L6 myoblasts stably transfected with a GLUT4 cDNA harboring an exofacial myc epitope tag (L6-GLUT4myc myoblasts) were used to study the role of protein kinase B alpha (PKBα)/Akt1 in the insulin-induced translocation of GLUT4 to the cell surface. Surface GLUT4myc was detected by immunofluorescent labeling of the myc epitope in nonpermeabilized cells. Insulin induced a marked translocation of GLUT4myc to the plasma membrane within 20 min. This was prevented by transient transfection of a dominant inhibitory construct of phosphatidylinositol (PI) 3-kinase (Δp85α). Transiently transfected cells were identified by cotransfection of green fluorescent protein.
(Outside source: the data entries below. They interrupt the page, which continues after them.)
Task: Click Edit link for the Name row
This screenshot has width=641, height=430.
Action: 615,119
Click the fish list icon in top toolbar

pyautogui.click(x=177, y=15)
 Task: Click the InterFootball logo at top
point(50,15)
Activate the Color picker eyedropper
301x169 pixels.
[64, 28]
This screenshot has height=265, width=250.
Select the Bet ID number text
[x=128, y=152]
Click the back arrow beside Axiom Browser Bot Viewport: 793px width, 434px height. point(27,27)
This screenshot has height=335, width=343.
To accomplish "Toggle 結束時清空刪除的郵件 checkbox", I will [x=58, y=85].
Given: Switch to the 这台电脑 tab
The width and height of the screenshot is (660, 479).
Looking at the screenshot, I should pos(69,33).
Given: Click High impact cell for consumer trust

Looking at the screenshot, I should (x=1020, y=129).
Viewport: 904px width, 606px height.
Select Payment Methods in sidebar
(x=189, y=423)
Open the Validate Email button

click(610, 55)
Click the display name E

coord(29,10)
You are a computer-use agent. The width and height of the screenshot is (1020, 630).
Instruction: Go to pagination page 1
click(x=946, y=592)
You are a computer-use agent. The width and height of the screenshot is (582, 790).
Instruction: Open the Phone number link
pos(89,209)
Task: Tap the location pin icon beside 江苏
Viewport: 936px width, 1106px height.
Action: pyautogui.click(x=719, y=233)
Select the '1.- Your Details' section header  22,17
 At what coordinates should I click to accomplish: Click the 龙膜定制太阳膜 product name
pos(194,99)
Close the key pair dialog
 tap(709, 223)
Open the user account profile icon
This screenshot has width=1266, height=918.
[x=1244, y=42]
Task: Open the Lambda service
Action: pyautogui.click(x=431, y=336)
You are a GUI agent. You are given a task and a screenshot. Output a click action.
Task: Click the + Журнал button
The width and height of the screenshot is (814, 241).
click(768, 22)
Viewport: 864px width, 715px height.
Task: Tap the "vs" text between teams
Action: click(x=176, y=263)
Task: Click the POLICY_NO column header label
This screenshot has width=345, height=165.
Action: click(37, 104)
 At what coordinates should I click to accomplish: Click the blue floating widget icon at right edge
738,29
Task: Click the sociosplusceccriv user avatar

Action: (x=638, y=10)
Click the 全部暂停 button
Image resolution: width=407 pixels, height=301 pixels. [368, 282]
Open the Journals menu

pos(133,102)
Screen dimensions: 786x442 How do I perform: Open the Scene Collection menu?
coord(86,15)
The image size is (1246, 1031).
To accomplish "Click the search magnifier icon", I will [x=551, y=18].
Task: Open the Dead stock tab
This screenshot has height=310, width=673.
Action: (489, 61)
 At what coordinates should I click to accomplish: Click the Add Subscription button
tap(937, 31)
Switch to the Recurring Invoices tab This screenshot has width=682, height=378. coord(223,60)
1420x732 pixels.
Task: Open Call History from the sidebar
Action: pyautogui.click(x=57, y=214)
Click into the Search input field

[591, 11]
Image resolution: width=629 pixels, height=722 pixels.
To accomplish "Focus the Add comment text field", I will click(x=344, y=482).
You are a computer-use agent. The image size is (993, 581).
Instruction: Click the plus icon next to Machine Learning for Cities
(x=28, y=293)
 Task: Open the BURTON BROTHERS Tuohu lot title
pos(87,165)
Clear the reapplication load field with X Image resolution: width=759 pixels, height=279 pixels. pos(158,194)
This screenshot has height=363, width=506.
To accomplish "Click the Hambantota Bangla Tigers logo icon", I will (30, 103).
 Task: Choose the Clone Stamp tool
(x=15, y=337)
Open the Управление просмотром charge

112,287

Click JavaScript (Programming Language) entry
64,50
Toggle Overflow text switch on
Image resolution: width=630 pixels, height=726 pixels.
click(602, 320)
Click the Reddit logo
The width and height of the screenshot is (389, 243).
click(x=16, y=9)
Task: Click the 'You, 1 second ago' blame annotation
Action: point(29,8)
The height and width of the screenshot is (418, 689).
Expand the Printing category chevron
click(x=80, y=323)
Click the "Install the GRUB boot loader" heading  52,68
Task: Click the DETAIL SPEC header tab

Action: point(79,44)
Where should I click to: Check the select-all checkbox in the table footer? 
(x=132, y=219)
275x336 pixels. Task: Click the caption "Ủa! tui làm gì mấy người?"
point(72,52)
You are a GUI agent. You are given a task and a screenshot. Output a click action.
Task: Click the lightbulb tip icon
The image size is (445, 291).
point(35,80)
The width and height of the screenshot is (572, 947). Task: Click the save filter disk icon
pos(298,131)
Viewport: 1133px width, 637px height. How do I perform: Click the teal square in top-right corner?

A constitutively active PKBα, created by fusion of a viral Gag protein at its N terminus (GagPKB), increased the cell surface density of GLUT4myc compared to that of neighboring nontransfected cells. A kinase-inactive, phosphorylation-deficient PKBα/Akt1 construct with the mutations K179A (substitution of alanine for the lysine at position 179), T308A, and S473A (AAA-PKB) behaved as a dominant-negative inhibitor of insulin-dependent activation of cotransfected wild-type hemagglutinin (HA)-tagged PKB. Furthermore, AAA-PKB markedly inhibited the insulin-induced phosphorylation of cotransfected BAD, demonstrating inhibition of the endogenous PKB/Akt. Under the same conditions, AAA-PKB almost entirely blocked the insulin- dependent increase in surface GLUT4myc. PKBα with alanine substitutions T308A and S473A (AA-PKB) or K179A (A-PKB) alone was a less potent inhibitor of insulin-dependent activation of wild-type HA-PKB or GLUT4myc translocation than was AAA-PKB. Cotransfection of AAA-PKB with a fourfold DNA excess of HA- PKB rescued insulin-stimulated GLUT4myc translocation. AAA-PKB did not prevent actin bundling (membrane ruffling), though this response was PI 3- kinase dependent. Therefore, it is unlikely that AAA-PKB acted by inhibiting PI 3-kinase signaling. These results outline an important role for PKBα/Akt1 in the stimulation of glucose transport by insulin in muscle cells in culture.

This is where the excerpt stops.